/---
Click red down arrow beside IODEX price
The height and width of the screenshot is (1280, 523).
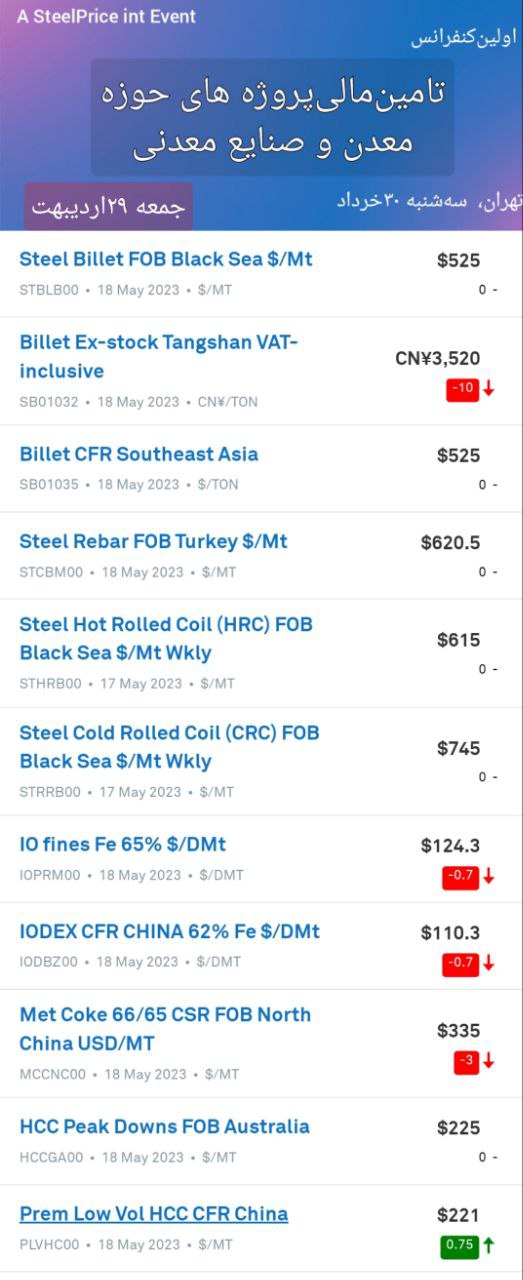point(489,963)
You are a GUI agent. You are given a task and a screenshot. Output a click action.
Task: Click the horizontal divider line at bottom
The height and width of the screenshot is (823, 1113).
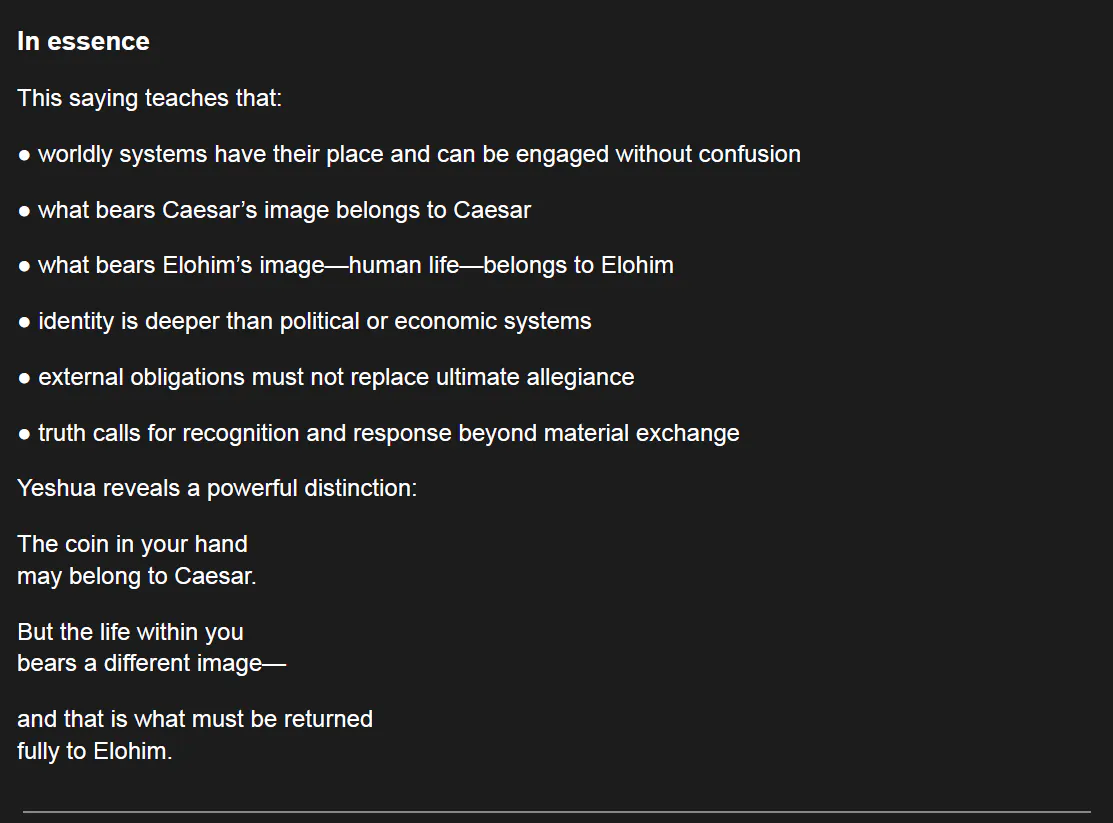coord(556,811)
\---
◆ The problem ◆
With pictures excluded, restate word for word the lines from the one that contains "The height and width of the screenshot is (1280, 523)." through the end of the material, inclusive, and nothing more.

◆ Worked solution ◆
The height and width of the screenshot is (1280, 523).
point(489,963)
You are a GUI agent. You are given a task and a screenshot. Output a click action.
Task: Click the horizontal divider line at bottom
The height and width of the screenshot is (823, 1113).
coord(556,811)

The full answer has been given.